Facilitated argument is one of the most effective instructional strategies. Case studies provide students an opportunity to apply their recently-gained knowledge to a new context. Pose a question from the case study to your students. Then instruct them to “Find someone who has a different answer and try to convince them you are correct.” Then observe as the best arguments, based upon the merits of their evidence and reasoning, win. As students argue, they are explaining their position to one another, and both parties are learning deeply. The explainer performs deep intellectual work to formulate and articulate either position, and the listener learns because the explanations they are provided are exceptionally well-suited for them. Students who have come to a recent understanding of a challenging concept are often best able to explain it, because they still intimately understand the difficulties of a beginning learner of the concept.


There is no need to reinvent the wheel. Today, there are engaging video lectures available that teach the content to your students (Ex: Jordan Smedes for AP Environmental Science) that go far beyond what I would expect a typical classroom teacher to have the time, knowledge, equipment, or expertise to produce. Use what’s already available.
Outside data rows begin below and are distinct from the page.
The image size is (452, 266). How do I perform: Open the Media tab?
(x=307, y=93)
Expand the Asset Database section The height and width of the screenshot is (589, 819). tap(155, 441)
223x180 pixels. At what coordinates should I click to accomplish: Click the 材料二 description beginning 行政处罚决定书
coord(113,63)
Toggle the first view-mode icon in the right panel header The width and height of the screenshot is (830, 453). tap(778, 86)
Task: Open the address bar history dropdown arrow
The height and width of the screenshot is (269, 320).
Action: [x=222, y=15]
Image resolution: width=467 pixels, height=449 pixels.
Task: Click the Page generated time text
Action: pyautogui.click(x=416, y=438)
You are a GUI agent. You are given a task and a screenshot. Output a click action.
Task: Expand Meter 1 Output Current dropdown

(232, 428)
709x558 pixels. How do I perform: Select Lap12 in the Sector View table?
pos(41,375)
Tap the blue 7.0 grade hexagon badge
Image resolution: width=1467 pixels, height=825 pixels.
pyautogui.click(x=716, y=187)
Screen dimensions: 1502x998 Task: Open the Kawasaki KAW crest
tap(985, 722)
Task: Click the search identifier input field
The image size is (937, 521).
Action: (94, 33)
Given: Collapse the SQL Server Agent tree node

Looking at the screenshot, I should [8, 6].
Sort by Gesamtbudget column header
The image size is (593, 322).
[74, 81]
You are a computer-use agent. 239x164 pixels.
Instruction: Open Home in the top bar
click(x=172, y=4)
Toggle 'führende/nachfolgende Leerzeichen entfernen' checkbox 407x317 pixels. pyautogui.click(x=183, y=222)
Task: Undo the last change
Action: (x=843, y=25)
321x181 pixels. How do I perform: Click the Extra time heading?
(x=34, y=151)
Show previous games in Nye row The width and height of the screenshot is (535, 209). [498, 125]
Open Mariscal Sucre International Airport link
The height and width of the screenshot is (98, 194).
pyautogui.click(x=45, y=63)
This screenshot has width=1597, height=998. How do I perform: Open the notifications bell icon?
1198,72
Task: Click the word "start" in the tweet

It’s fairly simple. Assign video content aligned with the curriculum for students to watch, and then spend much more class time putting what students learned from the video into practice. This might be facilitating discussion, investigating scientific phenomena, guiding students through a hands-on activity, exploring a case study, guiding students as they tackle writing prompts, performing a demonstration coupled with a Q & A session, or utilizing one of many other possibilities from your instructional toolbox. Flipping your classroom can provide more opportunities to differentiate instruction and provide personalized learning experiences.


The most common mistake self-reported by teachers new to the flipped classroom model is that they shift too much of the instructional responsibility to students without supervision by failing to check for understanding at the beginning of the following class, and not setting aside in-class time to discuss and reinforce what was just learned. Human nature leads people, including teachers, to avoid accountability. This can result in teachers thinking that if they posted a video online they can hold students accountable for the content without holding themselves accountable for making sure it was received. This is an almost certain recipe for failure in the flipped classroom model of instruction. Some teachers address this shortcoming by utilizing EdPuzzle or another platform so they can track student views and formatively assess their understanding of low-level content.


The next most common pitfall is assigning more than 30 minutes of video time per night. The science teachers I know who have demonstrated outstanding success with the flipped classroom model report that they usually assign 1 - 2 videos per night, each about 10 minutes in length, 3 - 5 nights a week. They also keep all homework assignments to less than 30 minutes total each day. There are exceptions, but that is the general rule.


There is no need to be a dogmatic purist. When the “flipped” classroom became all the rage in 2011, the idea was that teachers would assign the videos for homework and invest class time in guided practice, collaboration and higher-order thinking. But it doesn’t have to be inflexible, and changing the routine from time to time keeps learning fresh and exciting.


It’s a good practice for teachers to occasionally allow students to watch video content during class time. Doing so enables teachers to monitor student viewing and answer questions not addressed in the video, and allows students to access the content knowledge of a master teacher and allows students to stop, review, and control the pace of their learning. This strategy can be used to give the students a break. It’s also a great sub plan. At the end of the day, use your professional autonomy to do what actually works for your students in your context at that moment in time.